Chances are slim to none that you’ll see the Pope during your time in Rome. However, following in his footsteps will increase the odds. But even when you don’t see the spiritual leader of the Catholic Church, visiting the Papal Basilicas and Papal Palaces will give you great insight into the historic position of the Pontifice and the role the Popes played in the history of Christianity, art, and everyday life in Europe.
Practical Tips to prepare you for your visit to Papal Palaces and churches
The main thing to keep in mind when visited a church, but especially a Papal Basilica and the Papal Palaces is to apply modest dress. You don’t have to be fully covered, but gentlemen must wear long trousers. For both men and women, the shoulders should be covered. Ladies need to cover the knees (so a long skirt or dress is ok, as well as skinny jeans) and I wouldn’t show cleavage.
No torn jeans with holes in them, no long-sleeved tops with bare shoulders, no open-back dresses, please. In order to circumnavigate all these rules, it is safest to wear a long dress or skirt or trousers and cover any skin or cleavage with a thin scarf like a pashmina. Saint Peter’s Basilica even offers a sort of cape you can wrap around yourself to adhere to the correct dress code if you come unprepared.
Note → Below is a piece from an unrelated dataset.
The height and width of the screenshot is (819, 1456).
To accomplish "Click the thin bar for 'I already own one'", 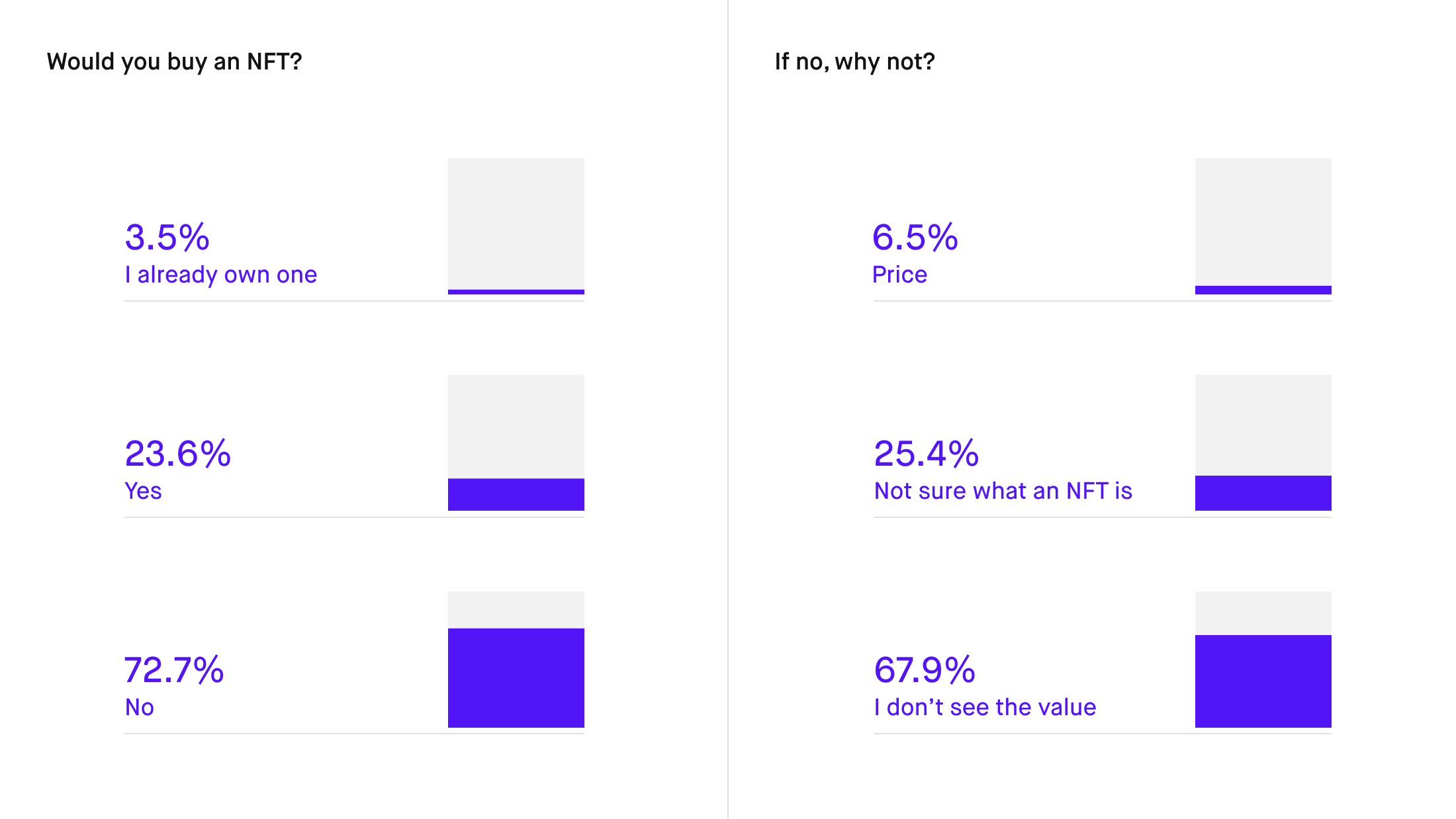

Take off your hat when entering the churches and palaces. Open shoes are allowed but beware those stiletto heels will echo in the big halls and they make quite some noise and might turns some heads.
Silence and overall modest behavior are always appreciated inside churches and palaces. Above rules also apply for your visit to the Vatican Gardens and Audiences with the Pope.
Visit the Pope in Rome
These are my favorite places that show the Papal influence in Rome and surroundings. You can visit everything on a day trip from Rome or during your visit to the Vatican. They just need a little bit of planning and preparation.
Did you know there was more to the Vatican than Vatican City alone? Did you visit any of these places looking to see the Pope in Rome? Which one is your favorite site in Rome with Papal influence? Let me know in the comment section below, I’d love to hear your thoughts.